Tradeo, a social network for forex traders based in Tel Aviv, launched three months ago and, according to its co-founder and CEO Jonathan Adest, the site has posted up to half a billion dollars of trades from around 10,000 traders since then.


“It’s not a broker, but a network for brokers — a bit like an online trading room,” Adest said.


He said Tradeo also combats a key hazard of online trading — inaccurate or bogus information. Traders often swap ideas on comment boards, but anonymity and low security makes it difficult to weed out spam.


“The idea of creating a niche social network for forex traders is to help verify commentators usually found in chat rooms and comment boards,” Adest said.


In its increased use of social media, online forex trading is catching up with developments in the equities market.


Retail equities trading is estimated to account for up to half of trade in UK small companies.

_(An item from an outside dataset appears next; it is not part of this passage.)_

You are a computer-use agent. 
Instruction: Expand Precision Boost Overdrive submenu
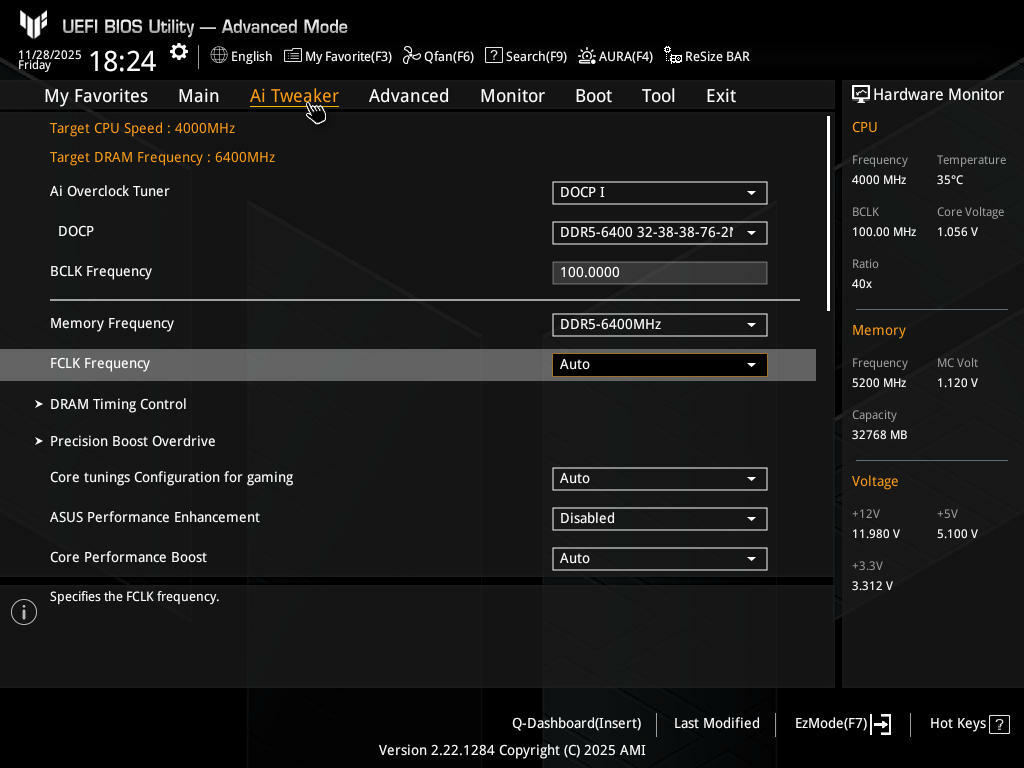(x=132, y=441)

Retail FX’s smaller share of the overall market reflects the fact that most trade is over-the-counter and lack of volatility that make it harder to turn a profit.


TWITTER


In the equities market, analysis of Twitter postings and news headlines has been used to predict stock price movements.


London-based hedge fund firm Derwent Capital is launching a new spread betting application for retail traders in January that will use Twitter’s 350 million daily tweets to create a sentiment indicator covering currency pairs and other assets.


Social media makes existing currency market sentiment models more effective, said John Hardy, head of FX strategy at Saxo Bank.


“It would be a new way to measure “sentiment” in real time, something that banks can do already via how people are actually trading…but the Twitter measures might be able to bring new nuances and sophistication,” he said.


Arguably, solo traders who hook up to social trading networks are seeking an edge in the “wisdom of crowds”.


“The reason why so many people, like myself, do share their activity and ideas is to help each other and build the community,” Orini said. “I got so many valuable ideas from other traders, that I’m more than happy to share my ideas as well.”